What I remember most as a kid was John Lennon getting shot.  I remember being an insensitive dick to my mom who was rightfully upset about it.  I remember Reagan getting shot, too.  But those incidents - while being huge events - didn't really scare me because those both occurred to famous people.  Not regular ones.

The only thing that could possibly match this fear now back then would be the threat of World War III and the delightful thought of thermonuclear war.

Shall we play a game ?

Shall we play a game ?

Throughout my childhood there were constant talks of how the Soviet Union would bomb us and that we in Nebraska would be particularly at risk because we had SAC (Strategic Air Command) in our state.  Not only that, there was a TV movie called THE DAY AFTER that scared the crap out of everyone when I was in elementary school.  I didn't watch it because I was and always have been a coward.  And a true coward knows not to expose one's self to things that will make you more scared.  

Yet I still heard from other kids the night after about THE DAY AFTER.  And what I heard and how we were all going to be obliterated in a nuclear winter chilled me.

For a day or two.  

Because the greatest weapon against cowardice is ignorance.  And I can ignore like a champ.  (Like how I'm ignoring the fact here that I should say that I ignore better than some sort of big ignoring thing and I'm ignoring that I should do that.)

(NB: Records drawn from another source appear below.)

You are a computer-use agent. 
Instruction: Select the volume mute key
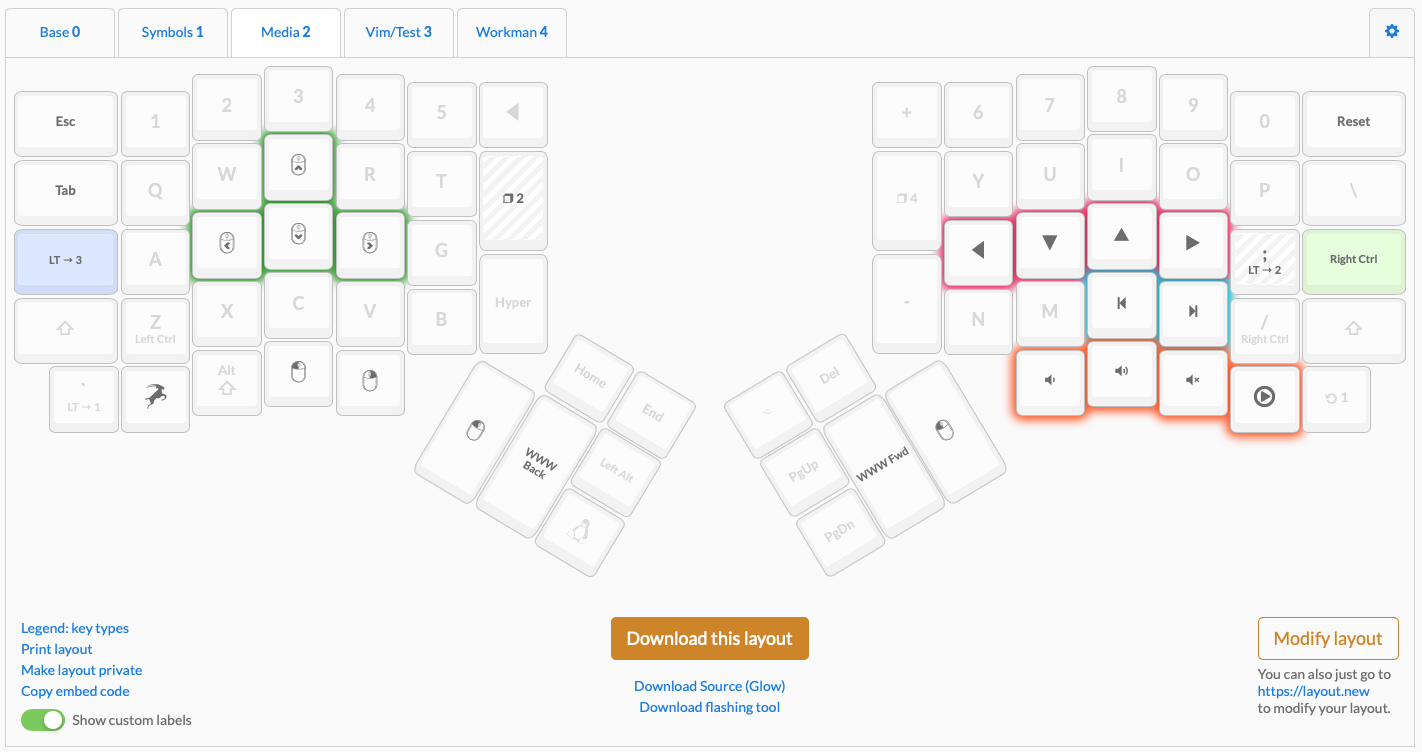tap(1192, 380)
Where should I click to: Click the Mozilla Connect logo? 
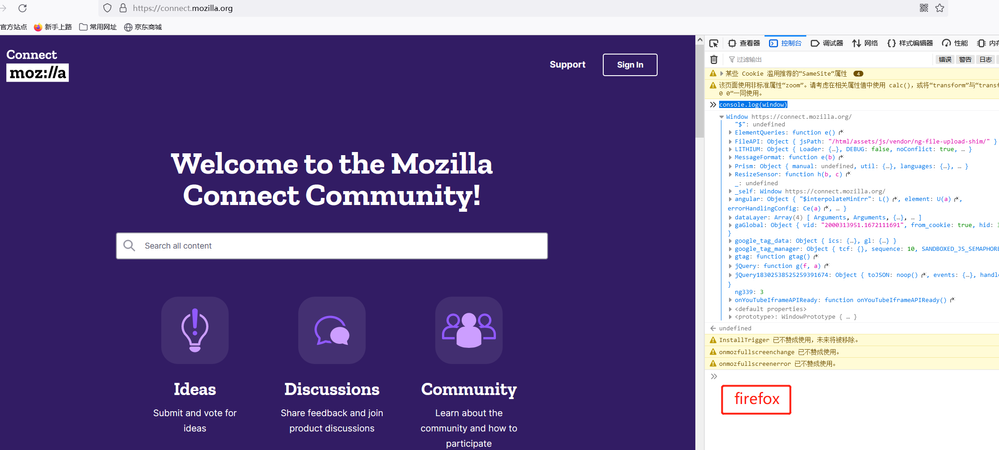[37, 65]
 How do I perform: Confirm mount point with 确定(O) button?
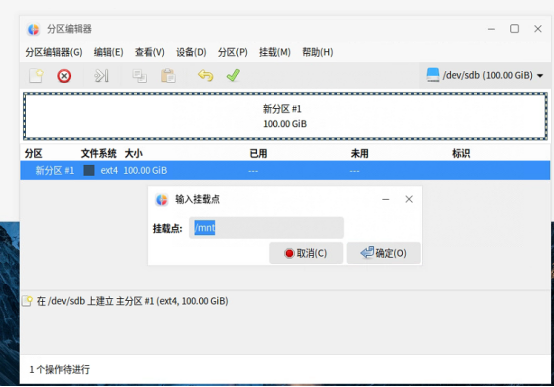pos(384,253)
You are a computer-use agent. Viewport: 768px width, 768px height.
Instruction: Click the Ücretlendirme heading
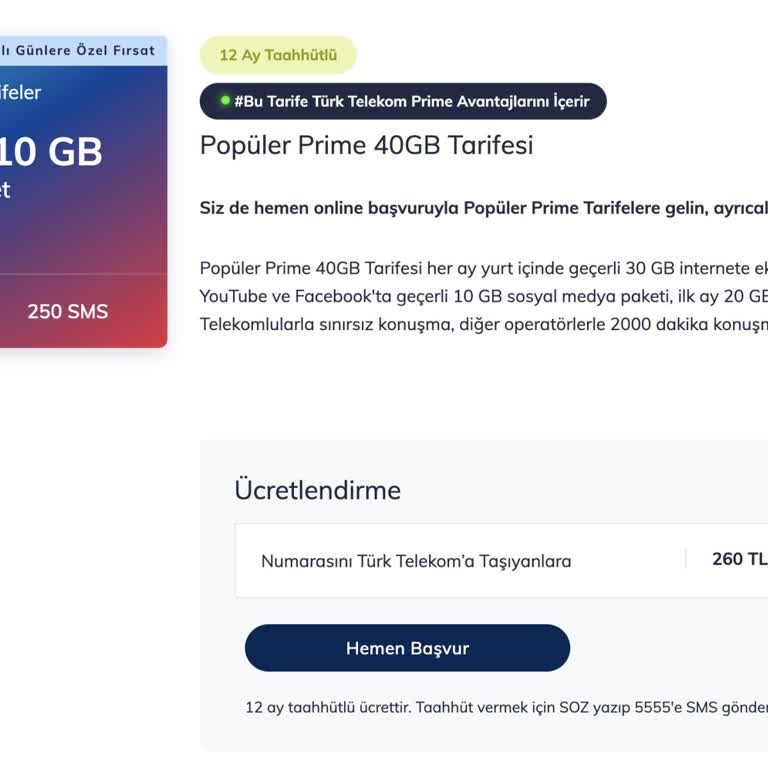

So really for the rest of the 80's, I never really thought for a second that I was gonna get done blown up by the Russkies.  I even went and saw a movie with a young Joaquin Phoenix (then known as LEAF Phoenix) called Russkies.  I even went to the Soviet Union in 1989.  I was more scared of never having a girlfriend than a Cold War heating my insides out.  

Leaf me alone or I'll shoot you with a Red Rider BB gun.

Leaf me alone or I'll shoot you with a Red Rider BB gun.

But now's not then.  

We've had 9/11.  We have school shootings.  Mall shootings.  College shootings.  Movie shootings.  

And I can't really bring myself to tell my kids, to tell my oldest son that this is the world, here you go, pal.  Good luck with this turd of a world we've given you.  It used to be that we could blame the Baby Boomers, but my generation ain't helpin' much either.  

What makes this tear me up more than anything else is that most of the horror was at a rock concert.  

I love music.  More than maybe anything - movies, books, whatever.  And I could have been there at a concert like that.  I've never wanted a superstar athlete for a son, but I have desperately hoped some day my kids will feel what I feel about music and go to concerts with an unfettered glee, especially as there are few happinesses I've had greater at a show than seeing the Pogues live.  

So I have to figure out what I want for my kids and I've come up with two things.  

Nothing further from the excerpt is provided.